Sembcorp Marine is one of the world’s largest marine and offshore engineering companies. It is the proprietor of Sembawang Shipyard and reported a 27 percent jump in year-on-year turnover in the first quarter of 2014, growing from SGD 1.05 billion to SGD 1.34 billion (USD 872 million to USD 1.11 billion). Whilst figures like this paint a rosy picture, the full story is less positive, with gross margins shrinking by two percent to 12.8 percent in the same period. This is in part due to solid competition from other shipyards in the region. In some rival ports, the quality of the product delivered is increasing, and in others, assets are available at lower cost.
It might seem as if Singapore’s maritime construction industries are under siege: neighboring countries are clearly eager to take a share of the wealth that comes from courting the oil and gas sector. “Singapore’s rig building industry is facing colossal competition from neighboring markets such as China and Korea,” says Paul Carsten Pedersen, CEO of Jasper Offshore, which owns and operates oil rigs for deep sea drilling that are contracted out to oil and gas exploration and production companies. “These markets are now taking as many orders as Singapore and ultimately, Singapore has to develop much deeper engagement in this industry.”
Pedersen suspects that the sheer abundance of companies in Singapore might start creating economic strains, given the finite population that the island can house. “Singapore is a place where it is relatively easy to attract highly skilled expats, but the tight supply of local and talented people able to work within and service the offshore industry is fast becoming the city’s Achilles’ heel,” he adds. “The country must do more to abate this acute issue.
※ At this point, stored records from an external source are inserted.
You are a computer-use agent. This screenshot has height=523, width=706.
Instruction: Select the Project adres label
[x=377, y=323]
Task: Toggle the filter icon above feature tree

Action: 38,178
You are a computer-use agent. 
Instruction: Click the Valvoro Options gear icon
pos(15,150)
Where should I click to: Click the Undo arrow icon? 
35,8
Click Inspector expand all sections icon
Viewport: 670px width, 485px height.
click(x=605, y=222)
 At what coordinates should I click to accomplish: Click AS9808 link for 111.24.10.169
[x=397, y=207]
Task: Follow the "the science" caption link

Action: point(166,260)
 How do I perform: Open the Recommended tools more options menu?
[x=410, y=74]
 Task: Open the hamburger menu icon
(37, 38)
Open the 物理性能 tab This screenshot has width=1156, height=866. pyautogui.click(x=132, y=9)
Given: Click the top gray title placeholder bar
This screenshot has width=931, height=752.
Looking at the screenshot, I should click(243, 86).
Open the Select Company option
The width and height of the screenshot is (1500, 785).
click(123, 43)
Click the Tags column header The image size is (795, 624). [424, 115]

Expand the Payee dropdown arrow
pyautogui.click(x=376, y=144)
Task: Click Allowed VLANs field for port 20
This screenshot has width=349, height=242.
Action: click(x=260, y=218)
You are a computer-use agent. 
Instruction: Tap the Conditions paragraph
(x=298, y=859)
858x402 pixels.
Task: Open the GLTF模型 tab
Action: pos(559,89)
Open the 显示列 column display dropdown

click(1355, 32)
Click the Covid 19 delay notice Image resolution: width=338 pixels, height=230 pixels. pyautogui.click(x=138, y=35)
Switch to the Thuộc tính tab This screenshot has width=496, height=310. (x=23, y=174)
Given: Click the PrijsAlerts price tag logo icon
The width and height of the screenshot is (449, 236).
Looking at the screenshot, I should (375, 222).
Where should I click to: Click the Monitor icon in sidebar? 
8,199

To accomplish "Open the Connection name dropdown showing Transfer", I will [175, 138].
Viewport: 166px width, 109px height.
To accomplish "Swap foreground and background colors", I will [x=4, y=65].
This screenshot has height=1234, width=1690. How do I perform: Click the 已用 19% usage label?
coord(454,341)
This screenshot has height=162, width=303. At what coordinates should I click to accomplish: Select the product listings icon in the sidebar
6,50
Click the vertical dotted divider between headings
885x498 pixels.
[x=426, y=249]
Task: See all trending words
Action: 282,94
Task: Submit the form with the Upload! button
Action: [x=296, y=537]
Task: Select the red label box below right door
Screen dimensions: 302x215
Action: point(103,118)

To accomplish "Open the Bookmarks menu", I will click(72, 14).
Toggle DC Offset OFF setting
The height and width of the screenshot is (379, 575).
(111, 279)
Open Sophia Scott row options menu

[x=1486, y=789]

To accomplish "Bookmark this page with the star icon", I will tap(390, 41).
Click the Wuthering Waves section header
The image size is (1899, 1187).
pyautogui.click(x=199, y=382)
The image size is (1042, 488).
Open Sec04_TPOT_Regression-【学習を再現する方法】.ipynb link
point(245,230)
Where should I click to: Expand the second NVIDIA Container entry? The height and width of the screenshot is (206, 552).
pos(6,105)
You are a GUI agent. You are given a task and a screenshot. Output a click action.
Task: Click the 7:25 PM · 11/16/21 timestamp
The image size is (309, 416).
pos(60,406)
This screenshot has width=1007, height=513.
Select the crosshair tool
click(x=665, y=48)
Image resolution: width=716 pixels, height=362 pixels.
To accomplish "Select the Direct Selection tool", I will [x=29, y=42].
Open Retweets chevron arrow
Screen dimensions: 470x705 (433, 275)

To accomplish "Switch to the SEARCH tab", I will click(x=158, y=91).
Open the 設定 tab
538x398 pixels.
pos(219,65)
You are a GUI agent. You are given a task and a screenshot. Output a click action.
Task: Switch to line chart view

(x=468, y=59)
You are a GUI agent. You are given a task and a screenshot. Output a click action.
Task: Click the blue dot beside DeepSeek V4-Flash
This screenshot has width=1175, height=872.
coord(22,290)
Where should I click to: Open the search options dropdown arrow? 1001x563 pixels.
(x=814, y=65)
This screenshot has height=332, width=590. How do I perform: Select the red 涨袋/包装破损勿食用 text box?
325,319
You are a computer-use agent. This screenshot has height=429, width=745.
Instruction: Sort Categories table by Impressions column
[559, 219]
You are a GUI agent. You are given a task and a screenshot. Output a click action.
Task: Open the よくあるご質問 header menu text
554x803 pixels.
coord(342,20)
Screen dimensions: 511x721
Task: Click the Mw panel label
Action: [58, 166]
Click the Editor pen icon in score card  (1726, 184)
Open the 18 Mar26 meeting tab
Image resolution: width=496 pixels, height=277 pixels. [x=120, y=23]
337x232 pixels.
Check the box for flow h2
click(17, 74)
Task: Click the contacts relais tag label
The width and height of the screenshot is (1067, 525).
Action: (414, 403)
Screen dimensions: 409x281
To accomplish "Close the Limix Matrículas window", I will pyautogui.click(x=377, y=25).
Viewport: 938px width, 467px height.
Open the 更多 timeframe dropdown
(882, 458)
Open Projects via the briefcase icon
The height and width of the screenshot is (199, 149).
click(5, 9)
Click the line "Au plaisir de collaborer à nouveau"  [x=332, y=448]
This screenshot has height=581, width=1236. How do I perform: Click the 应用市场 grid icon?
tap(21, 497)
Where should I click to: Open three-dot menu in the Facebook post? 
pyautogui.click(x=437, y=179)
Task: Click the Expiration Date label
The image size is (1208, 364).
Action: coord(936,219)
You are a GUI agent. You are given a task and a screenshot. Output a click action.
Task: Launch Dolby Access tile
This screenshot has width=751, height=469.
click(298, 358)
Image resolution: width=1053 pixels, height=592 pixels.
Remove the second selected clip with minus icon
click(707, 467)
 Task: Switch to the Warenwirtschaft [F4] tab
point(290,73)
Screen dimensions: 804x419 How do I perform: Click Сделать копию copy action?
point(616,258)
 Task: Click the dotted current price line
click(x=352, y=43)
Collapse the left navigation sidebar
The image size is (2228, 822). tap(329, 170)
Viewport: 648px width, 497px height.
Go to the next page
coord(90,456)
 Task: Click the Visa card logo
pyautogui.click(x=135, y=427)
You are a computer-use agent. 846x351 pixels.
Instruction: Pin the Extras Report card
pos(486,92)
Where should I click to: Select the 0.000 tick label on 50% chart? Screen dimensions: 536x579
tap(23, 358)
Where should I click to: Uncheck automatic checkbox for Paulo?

If Singapore wants to ensure longevity in the offshore products value chain, then it must find solutions to this issue.”
Some worry that there are weak links in the chain that connects Singapore to its prosperity. “A conspicuous challenge that is threatening to derail Singapore’s offshore and marine status is the sheer annual cost of hiring people,” admits Steffen Tunge, managing director, OSM Ship Management, a global independent provider of offshore management services. “There is an acute talent issue here and this has been compounded by recent changes in labor laws.”
“We are opening a new facility in the bordering regions of Malaysia that is nearly as large as our current one here,” says Mark Beretta, COO of KTL Offshore, one of the largest rigging outfits in the world. “Despite its obvious and fantastic advantages, Singapore is becoming an increasingly expensive place to operate. By gradually shifting some 60 percent of our production capacity, we are keen to reduce our cost base but also explore the opportunities present in Malaysia. Nevertheless, our headquarters will always remain in Singapore.” Clearly, Singapore’s high costs are pressuring some businesses into seeking less fiscally strenuous surroundings.
“Everyone has a plan—until they get punched in the face,” boxer Mike Tyson once famously stated. However, economic competition lasts longer than the 12 rounds of a boxing match, and a number of Singapore’s innate qualities make the city a robust player that will not tumble easily. Arguably, much of the speculation over regional competition makes too much of high GDP growth rates in these countries; this ignores the fact that Singapore is simply a more mature economic unit. This city runs against the mantra of the oil and gas industry: that risk begets reward. Instead, Singapore’s success is built on its stability, but the cost of this stability is following the government’s economic vision.